- [Exercise prompt]:
Please copy the passage on protest movements and elections in Spain, Italy and Greece in full, word for word.

- [Source passage]:
In an earlier post, we commented on the difficulty movements such as Occupy Wall Street or Indignados were having in influencing the course of electoral politics. In Spain, in spite of all the protests in Madrid and other parts of the country, elections late last year saw the return of the Right to power after a campaign where its leader, Mariano Rajoy, pointedly avoided setting out anything like a detailed economic plan. In Italy and Greece, protests coincided with the replacement of elected governments by technocratic administrations rather than with any lurch to the left or any real change in austerity-based politics.

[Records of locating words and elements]

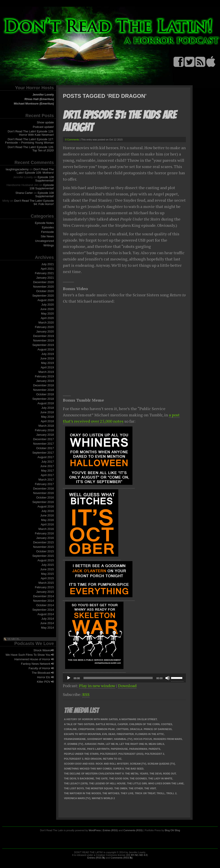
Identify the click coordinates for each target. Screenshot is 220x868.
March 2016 (46, 529)
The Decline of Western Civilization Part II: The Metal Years (106, 774)
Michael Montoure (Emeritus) (34, 103)
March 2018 (46, 426)
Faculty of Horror (41, 668)
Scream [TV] (138, 764)
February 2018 (44, 430)
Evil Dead (109, 734)
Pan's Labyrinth (98, 749)
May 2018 (48, 417)
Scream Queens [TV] (161, 764)
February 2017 (44, 484)
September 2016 (43, 502)
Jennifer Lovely (43, 95)
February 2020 (44, 327)
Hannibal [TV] (123, 739)
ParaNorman (138, 749)
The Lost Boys (74, 788)
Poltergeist (109, 754)
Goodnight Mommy (100, 739)
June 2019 (47, 359)
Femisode (48, 232)
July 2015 (48, 565)
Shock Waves (44, 650)
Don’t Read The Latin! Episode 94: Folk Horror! (34, 203)
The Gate (102, 778)
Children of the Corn (144, 724)
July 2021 (48, 264)
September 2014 (43, 610)
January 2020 (45, 332)
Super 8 (118, 769)
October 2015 (45, 551)
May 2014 (48, 628)
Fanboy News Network (37, 664)
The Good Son (119, 778)
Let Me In (112, 744)
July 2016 (48, 511)
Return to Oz (112, 759)
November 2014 (44, 601)
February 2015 (44, 587)
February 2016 (44, 533)
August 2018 (46, 403)
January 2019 (45, 381)
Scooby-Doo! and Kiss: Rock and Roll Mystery (96, 764)
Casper (122, 724)
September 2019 (43, 345)
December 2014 (44, 596)
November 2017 (44, 444)
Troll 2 (171, 793)
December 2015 (44, 542)
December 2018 (44, 385)
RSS (86, 694)
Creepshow (86, 729)
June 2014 (47, 623)
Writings (49, 245)
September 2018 (43, 399)
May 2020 (48, 313)
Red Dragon (93, 759)
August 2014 (46, 614)
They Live (127, 793)
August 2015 (46, 560)
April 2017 (47, 475)
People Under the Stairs (81, 754)
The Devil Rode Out (163, 774)
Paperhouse (119, 749)
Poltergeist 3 (74, 759)
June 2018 (47, 412)
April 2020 (47, 318)
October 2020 (45, 291)
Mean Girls (156, 744)
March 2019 (46, 372)
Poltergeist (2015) (131, 754)
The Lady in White (160, 778)
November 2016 (44, 493)
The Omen (121, 788)
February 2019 (44, 376)
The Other (136, 788)
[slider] (118, 678)
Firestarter (125, 734)
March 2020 (46, 322)
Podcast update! (43, 127)
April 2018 (47, 421)
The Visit (150, 788)
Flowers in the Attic (149, 734)
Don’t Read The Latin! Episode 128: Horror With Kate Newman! (31, 133)
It (65, 744)
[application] (124, 678)
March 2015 (46, 583)
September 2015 (43, 556)
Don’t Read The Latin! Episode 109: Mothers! (35, 171)
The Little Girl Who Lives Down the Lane (155, 783)
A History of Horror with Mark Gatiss (91, 719)
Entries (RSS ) (96, 858)
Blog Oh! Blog (172, 830)
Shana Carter (24, 193)
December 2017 (44, 439)
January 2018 (45, 435)
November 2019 (44, 340)
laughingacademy (17, 169)
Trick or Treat (145, 793)
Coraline (71, 729)
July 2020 (48, 305)
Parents (154, 749)
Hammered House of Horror (34, 659)
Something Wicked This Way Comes (88, 769)
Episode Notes (44, 223)
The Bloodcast (43, 673)
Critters (122, 729)
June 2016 (47, 516)
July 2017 (48, 462)
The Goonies (138, 778)
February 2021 (44, 273)
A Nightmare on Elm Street (138, 719)
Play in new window (97, 686)
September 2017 (43, 453)
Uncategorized (45, 241)
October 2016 (45, 497)
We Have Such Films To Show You (30, 655)
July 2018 (48, 408)
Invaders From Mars (167, 739)
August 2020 (46, 300)
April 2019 (47, 367)
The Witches (111, 793)
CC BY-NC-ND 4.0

- [Finished task]:
In an earlier post, we commented on the difficulty movements such as Occupy Wall Street or Indignados were having in influencing the course of electoral politics. In Spain, in spite of all the protests in Madrid and other parts of the country, elections late last year saw the return of the Right to power after a campaign where its leader, Mariano Rajoy, pointedly avoided setting out anything like a detailed economic plan. In Italy and Greece, protests coincided with the replacement of elected governments by technocratic administrations rather than with any lurch to the left or any real change in austerity-based politics.